## What needs to be done
Tell how many lines in the records contain the word "around"; the number alone is the answer.

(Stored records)
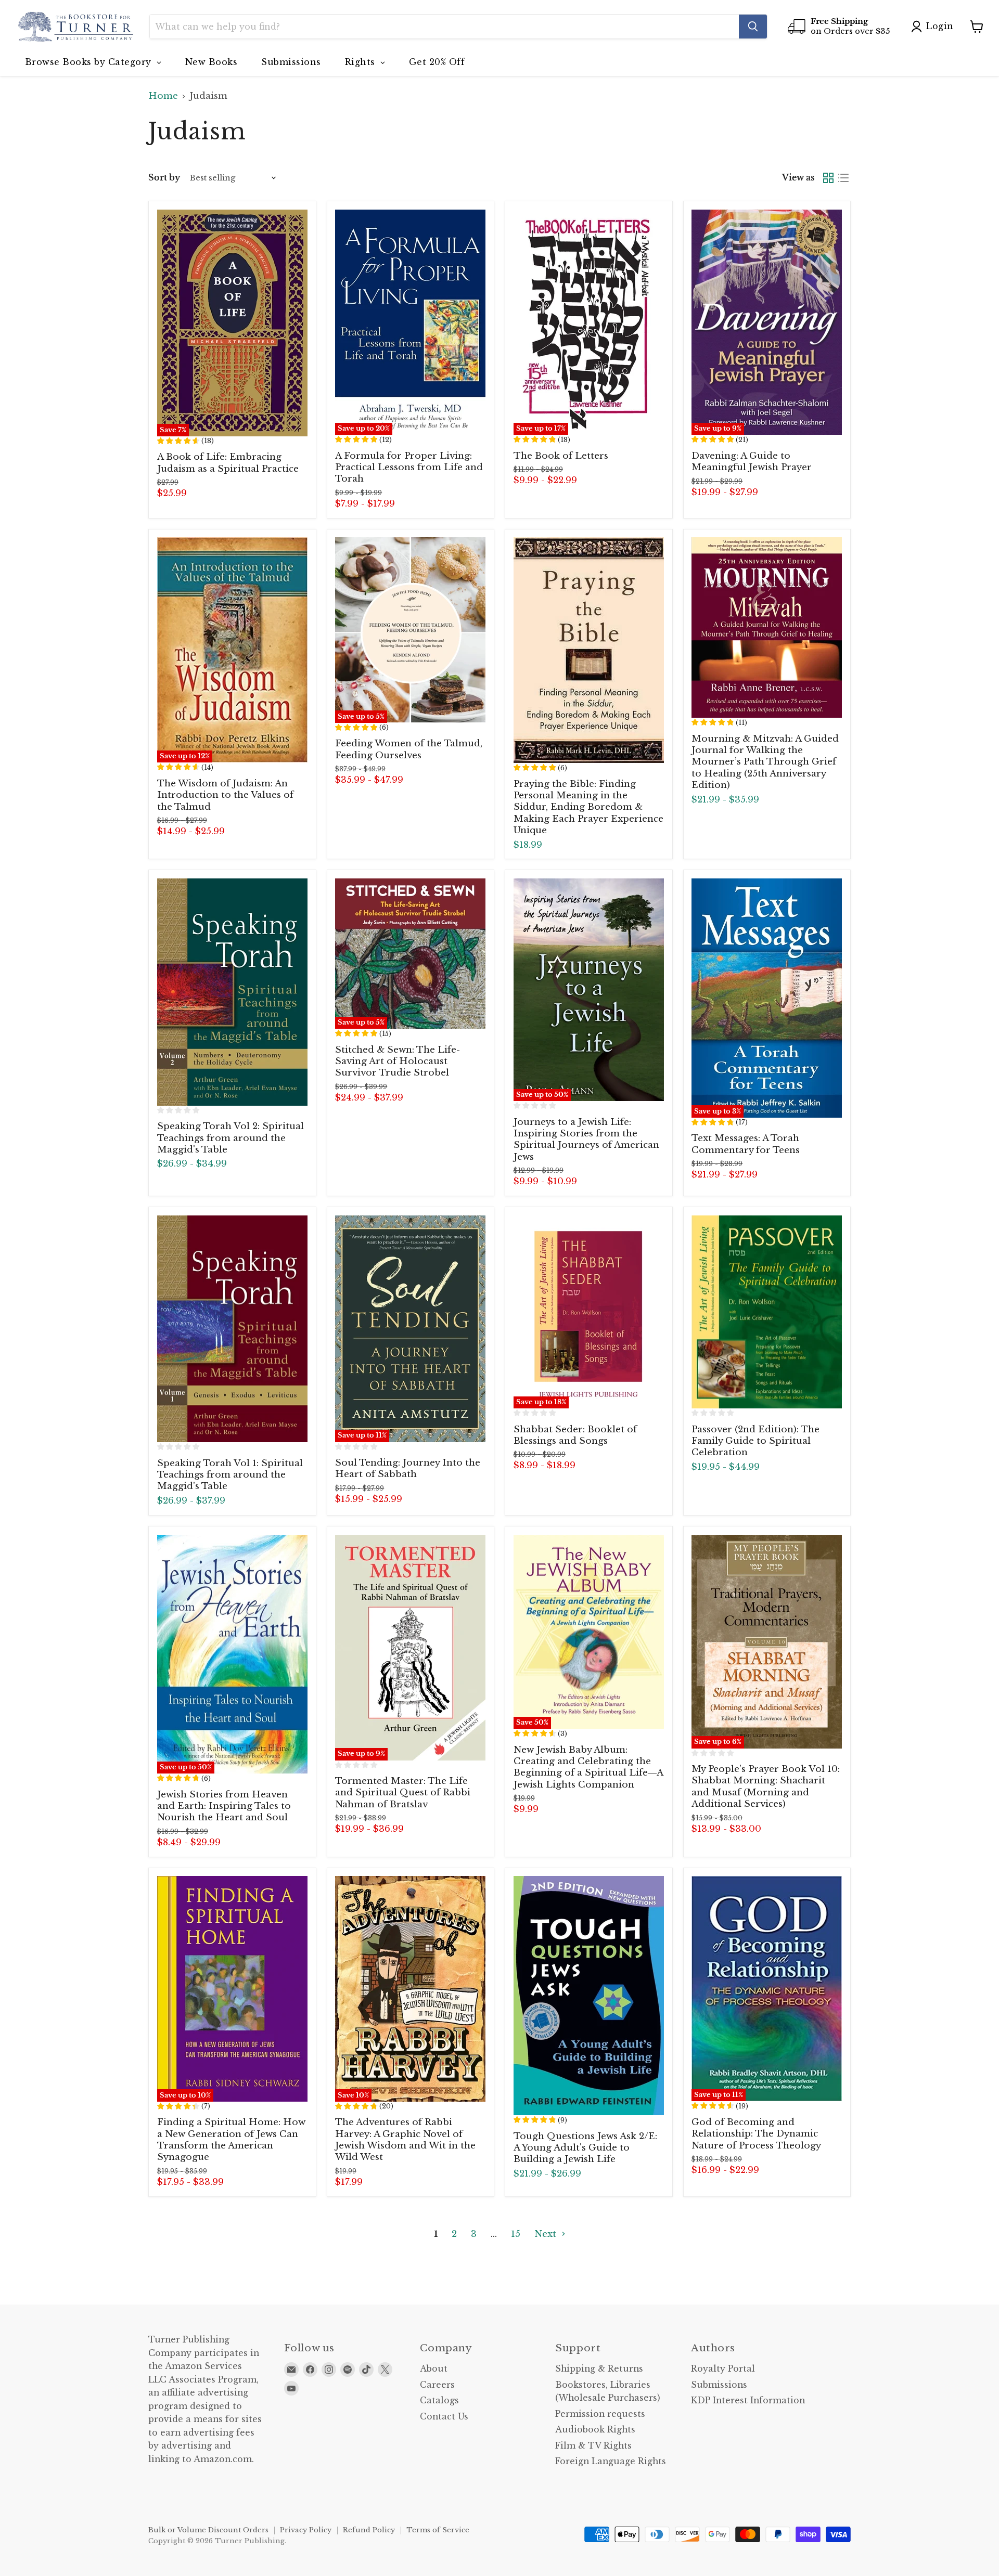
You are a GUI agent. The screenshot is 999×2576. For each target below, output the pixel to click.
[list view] (843, 178)
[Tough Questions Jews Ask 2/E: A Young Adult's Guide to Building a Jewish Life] (589, 1995)
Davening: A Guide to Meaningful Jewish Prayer (751, 461)
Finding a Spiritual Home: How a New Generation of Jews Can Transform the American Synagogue (231, 2140)
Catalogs (439, 2400)
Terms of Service (437, 2530)
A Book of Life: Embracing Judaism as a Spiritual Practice (228, 462)
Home (163, 96)
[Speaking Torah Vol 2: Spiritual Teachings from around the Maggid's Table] (232, 992)
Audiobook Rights (595, 2430)
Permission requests (600, 2414)
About (433, 2369)
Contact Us (444, 2417)
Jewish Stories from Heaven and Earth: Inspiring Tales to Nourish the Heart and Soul (224, 1806)
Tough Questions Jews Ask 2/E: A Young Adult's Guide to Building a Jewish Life (585, 2148)
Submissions (719, 2385)
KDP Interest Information (748, 2400)
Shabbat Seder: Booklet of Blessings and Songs (575, 1435)
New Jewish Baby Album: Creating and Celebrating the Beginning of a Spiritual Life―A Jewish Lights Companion (588, 1767)
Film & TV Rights (593, 2446)
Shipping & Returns (599, 2369)
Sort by (164, 178)
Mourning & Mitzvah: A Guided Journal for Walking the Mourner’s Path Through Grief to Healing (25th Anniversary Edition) (765, 762)
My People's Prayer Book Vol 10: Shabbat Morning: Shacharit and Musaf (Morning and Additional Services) (765, 1786)
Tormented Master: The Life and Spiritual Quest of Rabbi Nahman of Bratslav (402, 1793)
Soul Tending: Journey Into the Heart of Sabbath (407, 1468)
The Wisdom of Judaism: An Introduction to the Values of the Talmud (225, 795)
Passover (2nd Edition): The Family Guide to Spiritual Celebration (755, 1441)
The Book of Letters (561, 455)
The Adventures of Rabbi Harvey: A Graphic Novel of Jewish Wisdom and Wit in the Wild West (405, 2140)
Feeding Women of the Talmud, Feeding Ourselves (408, 749)
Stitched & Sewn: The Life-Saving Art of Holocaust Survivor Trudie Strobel (397, 1061)
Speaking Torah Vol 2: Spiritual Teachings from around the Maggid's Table (230, 1138)
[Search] (753, 26)
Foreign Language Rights (610, 2461)
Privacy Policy (305, 2530)
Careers (437, 2385)
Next (546, 2234)
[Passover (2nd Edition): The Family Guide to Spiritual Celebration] (766, 1312)
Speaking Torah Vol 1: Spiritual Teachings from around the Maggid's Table (230, 1475)
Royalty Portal (723, 2369)
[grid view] (828, 178)
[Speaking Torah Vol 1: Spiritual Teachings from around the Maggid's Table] (232, 1329)
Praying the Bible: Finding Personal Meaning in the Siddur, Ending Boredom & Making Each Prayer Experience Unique (588, 807)
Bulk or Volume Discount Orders (208, 2530)
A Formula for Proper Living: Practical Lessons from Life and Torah (409, 467)
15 (515, 2234)
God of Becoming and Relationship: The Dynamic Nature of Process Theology (756, 2134)
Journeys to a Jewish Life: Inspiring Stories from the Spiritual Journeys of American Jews (586, 1139)
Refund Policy (369, 2530)
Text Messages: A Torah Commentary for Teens (745, 1144)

## Problem solution
4